Big Bob Charker turned his back, and Periwig Tombs laughed silently behind it.
2
The wheels on the bus went round and round.
Round and round and round.
The guide on the bus was whistling sadly. The driver of the bus was smiling. The people at the bus stop saw the bus. The people at the bus stop waved.
Periwig Tombs did changing down of gears, bringing professionally to a halt, applying of the handbrake, switching off the engine and climbing down from the cab.
Big Bob Charker did saluting, then he stepped down from that special area where the conductor stands.
Six jolly tourists stood at the bus stop. Well, at least five looked jolly. Four of these were Japanese students, you could tell by the cut of their clothes. The fifth was a lady in a straw hat and she looked jolly too. The sixth was a young man, a pasty-faced youth and he looked far from jolly.
He was dour. Dour and downcast, glum and gloomy and grim. He glowered at his boots and scuffed them on the pavement. At intervals, of increasing frequency, the lady in the straw hat elbowed him in the ribs and told him to perk up.
Big Bob smiled upon all and sundry. 'Greetings all and sundry,' smiled he.
The Japanese students grinned and nodded. One said, 'Hello, goodbye.'
The lady in the straw hat smiled. The dour youth glowered grimly.
'My name is Big Bob Charker,' said Big Bob Charker. 'And I shall be thy tour guide for today.'
The dour youth mumbled grimly. The lady in the straw hat smote him on the head.
'I'm sorry,' said Big Bob, addressing the lady, 'but is there something wrong?'
'It's him,' said the lady, elbowing the youth once more. 'My son, Malkuth. He didn't want to come, but I made him. It's a lovely day, I told him, and I've already booked the tickets and if you think you're going to spend today sitting over your Mute Corp PC like you do every other day, forget it, you're coming on the tour whether you like it or not. That's what I told him and that's the way it's going to be.'
'Quite so,' said Big Bob. 'Well, good day unto you, Malkuth.'
'Poo!' said the youth in a grumbly tone, lowering his head a tad lower.
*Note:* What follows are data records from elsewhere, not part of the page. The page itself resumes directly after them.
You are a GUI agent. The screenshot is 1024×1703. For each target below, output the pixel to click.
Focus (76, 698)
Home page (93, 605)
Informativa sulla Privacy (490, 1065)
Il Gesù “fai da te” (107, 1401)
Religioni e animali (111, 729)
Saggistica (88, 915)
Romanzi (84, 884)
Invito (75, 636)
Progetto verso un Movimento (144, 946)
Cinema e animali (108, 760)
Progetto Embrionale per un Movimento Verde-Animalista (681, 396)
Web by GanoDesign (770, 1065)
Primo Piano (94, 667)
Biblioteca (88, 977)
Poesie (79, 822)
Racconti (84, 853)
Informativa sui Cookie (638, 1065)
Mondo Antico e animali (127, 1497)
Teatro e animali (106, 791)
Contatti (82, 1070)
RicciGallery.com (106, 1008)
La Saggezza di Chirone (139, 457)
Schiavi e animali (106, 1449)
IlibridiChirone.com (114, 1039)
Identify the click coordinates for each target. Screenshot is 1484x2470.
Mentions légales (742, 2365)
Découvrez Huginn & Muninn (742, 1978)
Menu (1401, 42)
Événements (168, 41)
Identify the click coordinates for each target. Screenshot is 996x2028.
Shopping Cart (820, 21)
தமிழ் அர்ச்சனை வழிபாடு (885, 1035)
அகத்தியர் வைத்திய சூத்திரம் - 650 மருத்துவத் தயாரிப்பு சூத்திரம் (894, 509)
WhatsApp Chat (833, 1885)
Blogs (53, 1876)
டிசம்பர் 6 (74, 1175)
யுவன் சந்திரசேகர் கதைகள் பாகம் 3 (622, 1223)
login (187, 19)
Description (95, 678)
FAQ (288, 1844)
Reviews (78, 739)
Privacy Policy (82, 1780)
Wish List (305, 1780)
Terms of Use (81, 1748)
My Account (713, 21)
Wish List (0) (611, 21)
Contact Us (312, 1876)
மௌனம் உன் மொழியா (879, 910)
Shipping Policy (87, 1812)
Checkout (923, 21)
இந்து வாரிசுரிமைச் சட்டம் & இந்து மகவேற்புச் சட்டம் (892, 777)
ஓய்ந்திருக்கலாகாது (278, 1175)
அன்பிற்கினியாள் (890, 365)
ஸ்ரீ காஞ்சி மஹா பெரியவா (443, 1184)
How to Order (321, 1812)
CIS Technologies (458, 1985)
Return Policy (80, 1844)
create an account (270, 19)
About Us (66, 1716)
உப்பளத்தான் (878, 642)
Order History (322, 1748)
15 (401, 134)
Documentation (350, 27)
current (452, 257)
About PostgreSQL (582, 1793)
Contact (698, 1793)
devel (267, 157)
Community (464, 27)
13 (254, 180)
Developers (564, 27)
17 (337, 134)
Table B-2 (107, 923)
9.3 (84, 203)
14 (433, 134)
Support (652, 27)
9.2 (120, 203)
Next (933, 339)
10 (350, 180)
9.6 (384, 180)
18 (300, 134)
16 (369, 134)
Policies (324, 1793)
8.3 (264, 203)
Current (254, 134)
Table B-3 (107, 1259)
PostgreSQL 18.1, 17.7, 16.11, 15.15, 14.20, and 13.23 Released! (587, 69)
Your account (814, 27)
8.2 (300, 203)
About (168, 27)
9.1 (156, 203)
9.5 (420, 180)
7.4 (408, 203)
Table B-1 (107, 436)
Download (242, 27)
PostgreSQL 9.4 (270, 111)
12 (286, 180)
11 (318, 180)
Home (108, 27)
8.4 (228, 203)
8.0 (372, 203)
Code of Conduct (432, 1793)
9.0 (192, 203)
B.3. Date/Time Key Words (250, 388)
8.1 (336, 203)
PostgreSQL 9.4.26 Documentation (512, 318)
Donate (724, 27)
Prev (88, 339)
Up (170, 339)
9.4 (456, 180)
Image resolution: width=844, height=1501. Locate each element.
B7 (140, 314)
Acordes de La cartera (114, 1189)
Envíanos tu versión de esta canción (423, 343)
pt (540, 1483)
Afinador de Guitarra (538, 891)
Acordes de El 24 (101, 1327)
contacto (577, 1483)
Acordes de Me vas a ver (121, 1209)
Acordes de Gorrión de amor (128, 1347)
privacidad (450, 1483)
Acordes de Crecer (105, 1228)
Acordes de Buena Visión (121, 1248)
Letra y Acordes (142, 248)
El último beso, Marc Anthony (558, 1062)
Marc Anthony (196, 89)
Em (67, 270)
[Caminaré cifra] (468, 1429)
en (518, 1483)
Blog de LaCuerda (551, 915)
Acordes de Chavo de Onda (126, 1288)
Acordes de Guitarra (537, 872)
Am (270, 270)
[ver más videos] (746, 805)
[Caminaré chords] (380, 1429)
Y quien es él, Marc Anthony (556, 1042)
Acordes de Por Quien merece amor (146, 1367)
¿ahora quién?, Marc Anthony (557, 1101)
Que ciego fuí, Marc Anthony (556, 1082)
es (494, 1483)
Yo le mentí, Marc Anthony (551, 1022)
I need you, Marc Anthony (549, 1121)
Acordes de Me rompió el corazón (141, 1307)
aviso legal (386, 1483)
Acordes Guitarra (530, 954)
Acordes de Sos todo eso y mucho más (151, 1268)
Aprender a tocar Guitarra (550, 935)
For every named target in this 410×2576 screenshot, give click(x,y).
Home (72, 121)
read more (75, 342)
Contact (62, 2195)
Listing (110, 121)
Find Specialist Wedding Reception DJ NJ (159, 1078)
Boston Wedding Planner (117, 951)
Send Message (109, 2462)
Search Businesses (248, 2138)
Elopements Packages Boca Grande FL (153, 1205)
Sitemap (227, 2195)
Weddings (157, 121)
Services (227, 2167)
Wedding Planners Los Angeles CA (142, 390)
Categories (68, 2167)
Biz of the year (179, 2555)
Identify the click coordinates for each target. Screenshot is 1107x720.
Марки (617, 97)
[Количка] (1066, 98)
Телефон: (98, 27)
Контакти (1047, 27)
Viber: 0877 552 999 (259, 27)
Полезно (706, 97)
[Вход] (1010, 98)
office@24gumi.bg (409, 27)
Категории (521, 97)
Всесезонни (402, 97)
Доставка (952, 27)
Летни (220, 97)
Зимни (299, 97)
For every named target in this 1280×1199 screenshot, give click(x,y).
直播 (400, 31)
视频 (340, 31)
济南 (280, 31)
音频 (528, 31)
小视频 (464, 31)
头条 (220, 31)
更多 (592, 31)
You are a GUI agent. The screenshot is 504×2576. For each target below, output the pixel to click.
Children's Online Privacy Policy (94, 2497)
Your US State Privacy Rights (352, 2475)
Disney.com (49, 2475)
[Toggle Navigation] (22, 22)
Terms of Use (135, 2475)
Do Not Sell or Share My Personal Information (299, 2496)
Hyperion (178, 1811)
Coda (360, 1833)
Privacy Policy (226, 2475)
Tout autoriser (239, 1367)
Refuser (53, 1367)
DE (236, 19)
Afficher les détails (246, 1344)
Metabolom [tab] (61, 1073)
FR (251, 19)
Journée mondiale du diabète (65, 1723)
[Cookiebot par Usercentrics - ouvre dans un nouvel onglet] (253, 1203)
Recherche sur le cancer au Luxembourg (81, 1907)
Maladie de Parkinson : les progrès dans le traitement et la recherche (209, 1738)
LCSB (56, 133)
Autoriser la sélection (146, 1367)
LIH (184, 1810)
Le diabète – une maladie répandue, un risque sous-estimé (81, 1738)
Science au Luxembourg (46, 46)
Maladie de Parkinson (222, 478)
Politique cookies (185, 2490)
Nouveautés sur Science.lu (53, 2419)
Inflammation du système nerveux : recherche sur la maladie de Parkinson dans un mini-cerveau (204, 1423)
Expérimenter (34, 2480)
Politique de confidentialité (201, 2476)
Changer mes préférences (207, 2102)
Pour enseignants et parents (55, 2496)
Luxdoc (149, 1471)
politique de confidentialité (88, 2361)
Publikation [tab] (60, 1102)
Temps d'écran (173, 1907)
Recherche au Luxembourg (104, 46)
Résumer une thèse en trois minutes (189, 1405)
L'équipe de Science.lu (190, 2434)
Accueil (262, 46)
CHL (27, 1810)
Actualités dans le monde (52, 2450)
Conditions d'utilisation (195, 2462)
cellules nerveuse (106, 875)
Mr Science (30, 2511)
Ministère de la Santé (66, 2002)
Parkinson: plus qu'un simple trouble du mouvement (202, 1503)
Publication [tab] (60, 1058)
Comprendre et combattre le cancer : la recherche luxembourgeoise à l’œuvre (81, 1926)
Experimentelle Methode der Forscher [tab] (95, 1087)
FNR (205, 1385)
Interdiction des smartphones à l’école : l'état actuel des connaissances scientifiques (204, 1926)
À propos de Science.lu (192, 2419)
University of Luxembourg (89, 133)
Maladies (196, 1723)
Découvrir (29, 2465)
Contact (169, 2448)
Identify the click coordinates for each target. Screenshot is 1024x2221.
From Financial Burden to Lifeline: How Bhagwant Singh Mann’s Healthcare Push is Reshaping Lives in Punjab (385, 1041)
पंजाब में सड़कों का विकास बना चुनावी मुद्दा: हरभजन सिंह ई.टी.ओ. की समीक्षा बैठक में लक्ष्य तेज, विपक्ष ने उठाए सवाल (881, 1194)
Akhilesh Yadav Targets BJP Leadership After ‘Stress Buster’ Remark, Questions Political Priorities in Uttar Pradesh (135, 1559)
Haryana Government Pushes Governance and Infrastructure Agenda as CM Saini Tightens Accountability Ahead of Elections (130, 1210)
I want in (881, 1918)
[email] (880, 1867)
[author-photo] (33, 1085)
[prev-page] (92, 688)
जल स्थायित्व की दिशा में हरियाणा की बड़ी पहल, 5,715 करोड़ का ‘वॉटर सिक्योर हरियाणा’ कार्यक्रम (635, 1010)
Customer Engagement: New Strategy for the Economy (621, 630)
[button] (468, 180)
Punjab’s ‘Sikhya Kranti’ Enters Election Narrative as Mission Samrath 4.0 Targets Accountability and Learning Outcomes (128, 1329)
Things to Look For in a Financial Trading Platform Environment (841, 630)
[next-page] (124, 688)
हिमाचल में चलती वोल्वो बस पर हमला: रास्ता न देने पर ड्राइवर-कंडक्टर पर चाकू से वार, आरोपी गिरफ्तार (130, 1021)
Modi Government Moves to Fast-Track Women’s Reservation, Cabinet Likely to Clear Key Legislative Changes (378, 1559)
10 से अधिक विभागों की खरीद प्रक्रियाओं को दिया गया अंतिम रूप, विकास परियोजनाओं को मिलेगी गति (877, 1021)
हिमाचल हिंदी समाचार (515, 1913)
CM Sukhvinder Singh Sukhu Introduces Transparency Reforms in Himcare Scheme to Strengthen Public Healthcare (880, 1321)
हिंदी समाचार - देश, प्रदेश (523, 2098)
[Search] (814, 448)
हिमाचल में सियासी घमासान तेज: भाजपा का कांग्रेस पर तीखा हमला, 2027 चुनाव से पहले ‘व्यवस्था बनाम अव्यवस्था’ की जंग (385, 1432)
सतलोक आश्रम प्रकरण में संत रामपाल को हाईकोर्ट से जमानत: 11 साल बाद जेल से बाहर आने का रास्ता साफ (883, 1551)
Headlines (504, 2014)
'You'll enjoy it, I promise thou,' said Big Bob.
The youth looked up and offered him a bitter glance. 'You've got pink stuff on your tie,' he observed.
The lady in the straw hat smote her son once more. 'Don't be so rude to the gentleman,' she told him.
'It's quite all right,' said Big Bob. 'It was unprofessional of me to come on duty with a stained tie. I apologize.'
The lady in the straw hat smiled at Big Bob, one of the Japanese students said, 'Okey dokey.'
'Get on with it,' whispered Periwig. 'Introduce me.'
'Ah yes,' Big Bob continued. 'This is our driver, Mr Periwig Tombs.'
'Morning each,' said Periwig. 'Lovely day for it.'
The youth looked up at Periwig. 'You have a very large head', said he. 'Was that cap made specially?'
Periwig smiled the smile of a professional. The professional who relies on his tips to make up the balance of his wages.
'My wife,' said Periwig Tombs, 'put a gusset in the back. She's very good with her hands. And a remarkably beautiful woman. Do you have a girlfriend?'
The lady in the straw hat laughed rather loudly. The youth grew gloomier still.